Il vaccino è anche geopolitica

L’anno appena iniziato rifletterà ancora per un po’ quanto abbiamo vissuto nel 2020.

L’economia globale è in difficoltà, tantissime famiglie sono state spinte verso condizioni di povertà, molti comparti industriali sono in affanno, il piccolo commercio è aggredito da una sofferenza enorme ed i Paesi più deboli stanno regredendo dopo anni di sviluppo.

Il vaccino è l’unica speranza.

Anzi, a ben guardare la situazione mondiale e le conseguenti destabilizzazioni che il virus sta determinando nonché le diseguaglianze e l’aumento degli squilibri tra ricchi e poveri, posso ragionevolmente ritenere che il vaccino non servirà solo contro il virus, ma anche per contrastare e invertire una condizione nell’ambito della quale può ingenerarsi il tutti contro tutti.

A fronte di ciò, tuttavia, non tutti i Paesi hanno contribuito allo stesso modo.

Contro la pandemia uno sviluppo sicuramente positivo è stata la costituzione di COVAX, codiretto dall’alleanza per i vaccini (Gavi), dall’OMS e dalla coalizione per l’innovazione in materia di preparazione alle epidemie (CEPI), è finalizzato a supportare lo sviluppo, la produzione e la distribuzione dei nuovi vaccini Covid-19.

Positivo, perché COVAX si pone lo scopo di distribuire a tutti, soprattutto ai Paesi con redditi più bassi, i vaccini di ultima generazione e perché via sia una gestione globale dei vaccini Covid-19 attraverso un processo di prequalificazione da parte dell’OMS che ne certifica qualità, sicurezza ed efficacia.

Diversamente da questo approccio positivo, si annoverano le decisioni negative di Stati Uniti, Russia e Cina i quali non solo non hanno voluto contribuire economicamente all’iniziativa COVAX, ma addirittura rivendicano l’accesso prioritario ai vaccini Covid-1911 (USA) o producono vaccini di dubbia qualità (Russia e Cina) in merito ai quali hanno avviato accordi bilaterali con nazioni in America Latina, Asia e Africa.

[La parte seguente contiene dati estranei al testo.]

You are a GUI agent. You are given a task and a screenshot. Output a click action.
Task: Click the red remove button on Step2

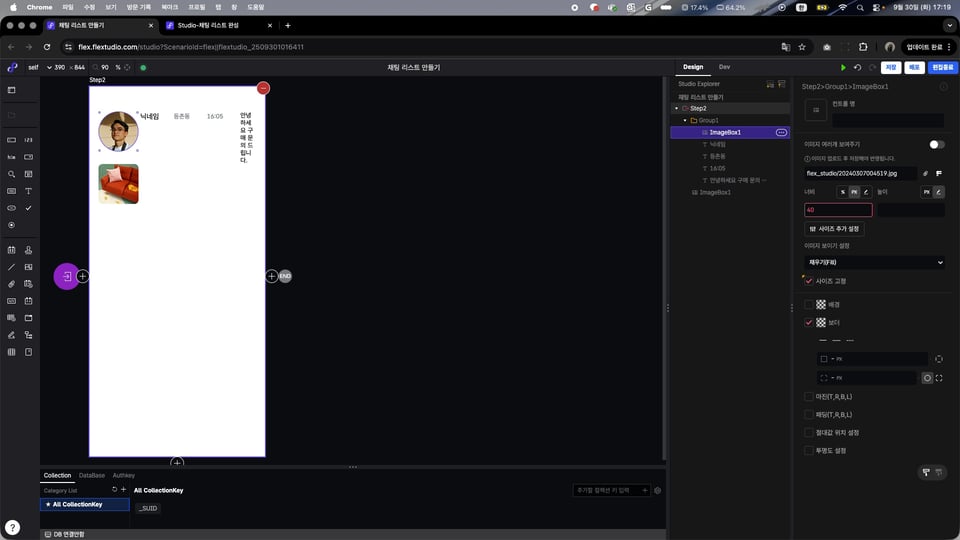[263, 88]
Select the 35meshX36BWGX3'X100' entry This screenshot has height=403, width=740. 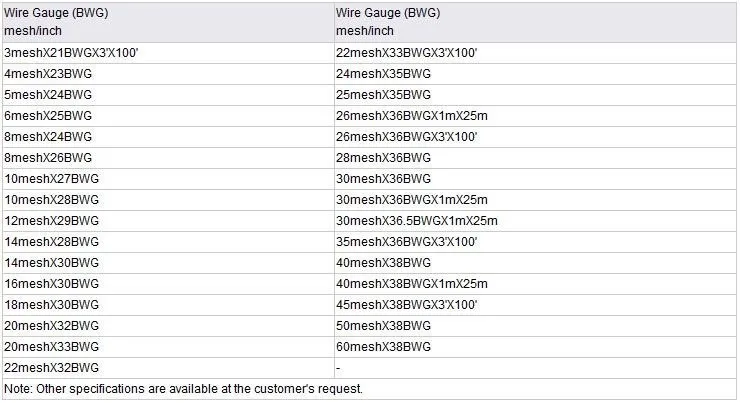click(x=535, y=242)
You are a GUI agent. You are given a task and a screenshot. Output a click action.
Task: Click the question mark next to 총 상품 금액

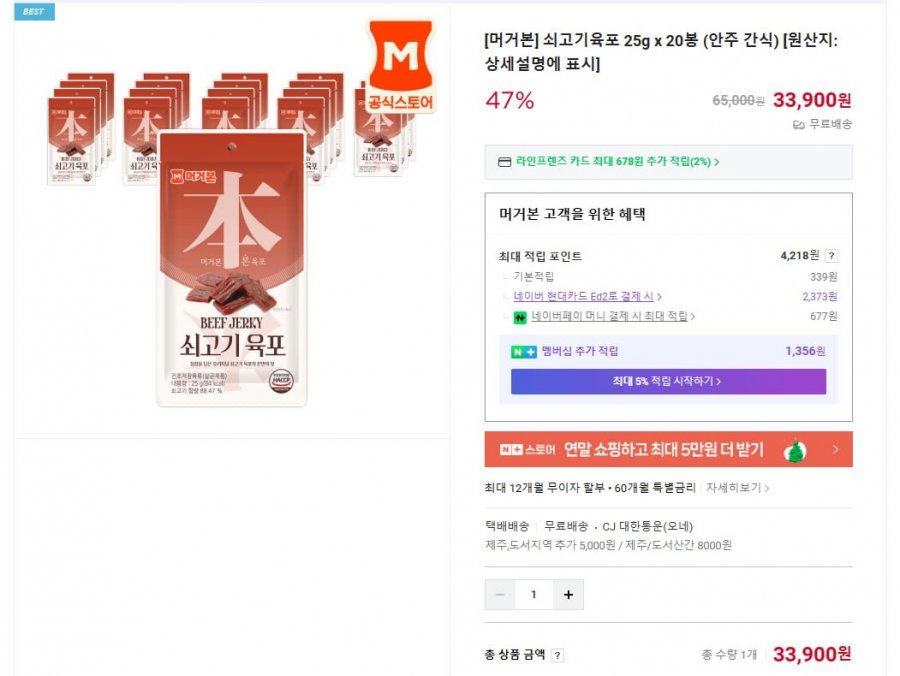click(557, 655)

Da questi comportamenti si capisce ancora di più la posta in gioco, ovvero l’utilizzo geopolitico del vaccino, per creare nuove aree di influenza nel mondo o consolidare al proprio interno il consenso.

Ovviamente, penso che l’iniziativa COVAX sia l’unica in grado di tutelare i più deboli da ingerenze future non sempre limpide e trasparenti.

C’è un però.

Se non si fa in fretta e i finanziamenti non saranno costanti, il rischio che i Paesi più deboli ricevano per un lungo tempo altri tipi di vaccini, come quelli tradizionali adenovirali a basso costo prodotti da case farmaceutiche multinazionali o da aziende russe e cinesi, anziché i vaccini più moderni seguiti dall’OMS, può determinare un nuovo asse nell’ambito del quale prevale l’interesse a entrare nella gestione politica di quei Paesi e non quello di tutelare la salute pubblica di quelle comunità.

Solo la gestione COVAX garantisce efficacia delle vaccinazione e rispetto delle democrazie e delle Istituzioni di quei Paesi.

Sono certo che con la vittoria di Biden, gli Stati Uniti saranno un altro Paese che contribuirà all’affermazione universale dei vaccini nonché al sostegno economico delle iniziative che favoriscono questo approccio (attualmente prevalgono il contributo degli Stati Uniti e dei governi europei oltre che della Fondazione Gates) e, soprattutto, condizioneranno le politiche condotte da alcuni Paesi, Russia e Cina in primis e contrasteranno le pericolose manifestazioni di estremismo anti-scientifico.